From looking at the BoidSystem demo, I thought I finally had an idea of how the IJobNativeMultiHashMapMergedSharedKeyIndices works, so I tried it out. And it turns out, I have no idea what it does…
Why is there an ExecuteFirst(int index) and an ExecuteNext(int cellIndex, int index)?
Can anyone give a simple example that demonstrates how it works? I have not been able to find anything at all, except the BoidSystem example.
But I still can’t find a way to solve my problem. What I’m trying to do is, in simple pseudocode:
foreach entity in allEntities
{
entity.nodeInOctree = CalculateNode(entity)
}
foreach entity in allEntities
{
foreach otherEntity in entitiesInSameNode //I can't find a way to do this iteration
{
//check for collisions
}
}
I can get a hash of the entity position, like in the BoidSystem and add each entity’s index to the HashMap with that as key.
But I can’t find a way to iterate over the entities that share the same node/cell, without having some kind of dynamically constructed list.
If only I could do something like:
foreach entity in allEntities
{
HashMapValues entitiesInCell = _myHashMap[entity.nodeInOctree ]
foreach otherEntity in entitiesInCell
{
//check for collisions
}
}
The trick was to have the NativeMultiHashMap<int, int> as [ReadOnly], so it’s readable from all threads.
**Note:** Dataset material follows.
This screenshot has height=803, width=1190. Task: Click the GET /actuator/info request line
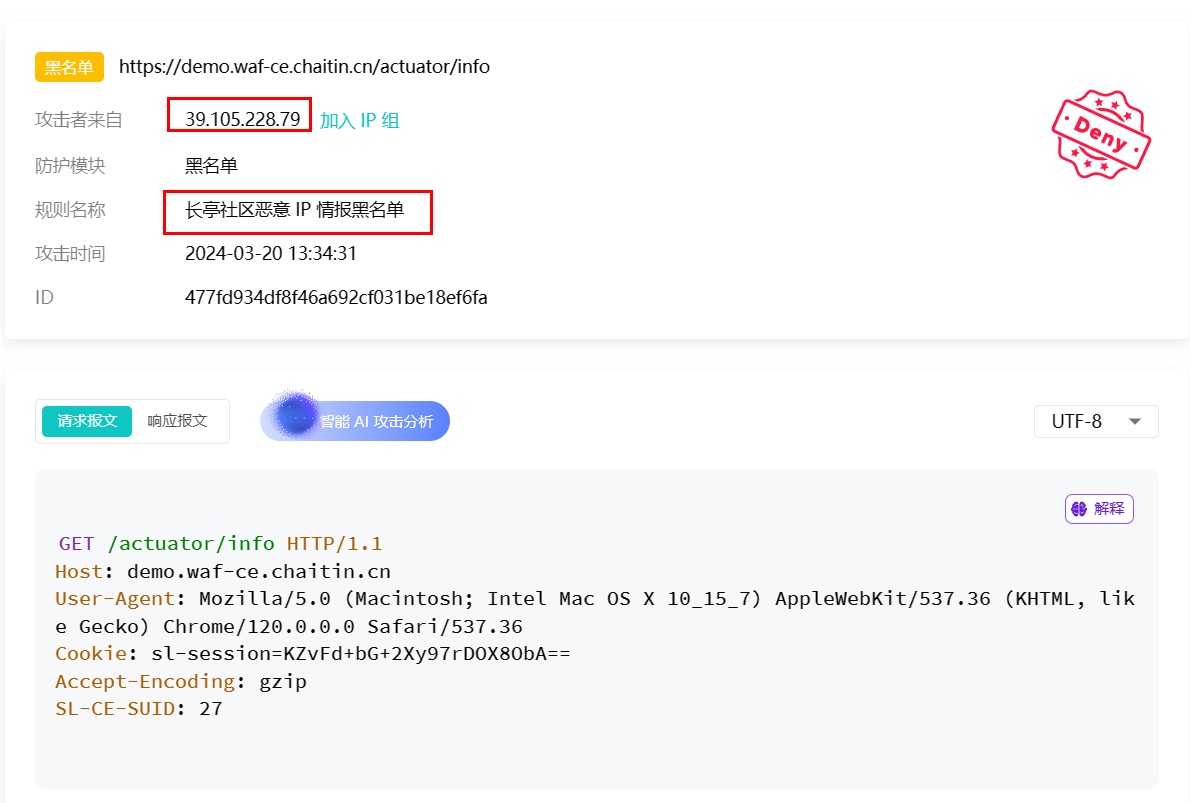pyautogui.click(x=220, y=543)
Then iterate over all entities and and look up all other entities in the same cell and do collision checks on them.
This is a reduced version of my code and there are even a lot of things I would like to do, but have not figured out how to do properly yet.
[BurstCompile]
struct CellIndexingJob : IJobParallelFor
{
[ReadOnly] public ComponentDataArray<Position> positions;
[ReadOnly] public NativeArray<EntityCollider> readColliders;
[ReadOnly] public float cellSize;
public NativeMultiHashMap<int, int>.Concurrent hashMap;
public void Execute(int index)
{
EntityCollider collider = readColliders[index];
float3 position = positions[index].Value;
int finalNodeIndex = GridHash.Hash(math.round(position / cellSize), cellSize);
hashMap.Add(finalNodeIndex, index);
}
}
[BurstCompile]
struct CollissionCheckJob : IJobParallelFor
{
[ReadOnly] public ComponentDataArray<Position> positions;
[ReadOnly] public NativeArray<EntityCollider> readColliders; //Extra array of EntityColliders only for lookup, as the other is only for writing.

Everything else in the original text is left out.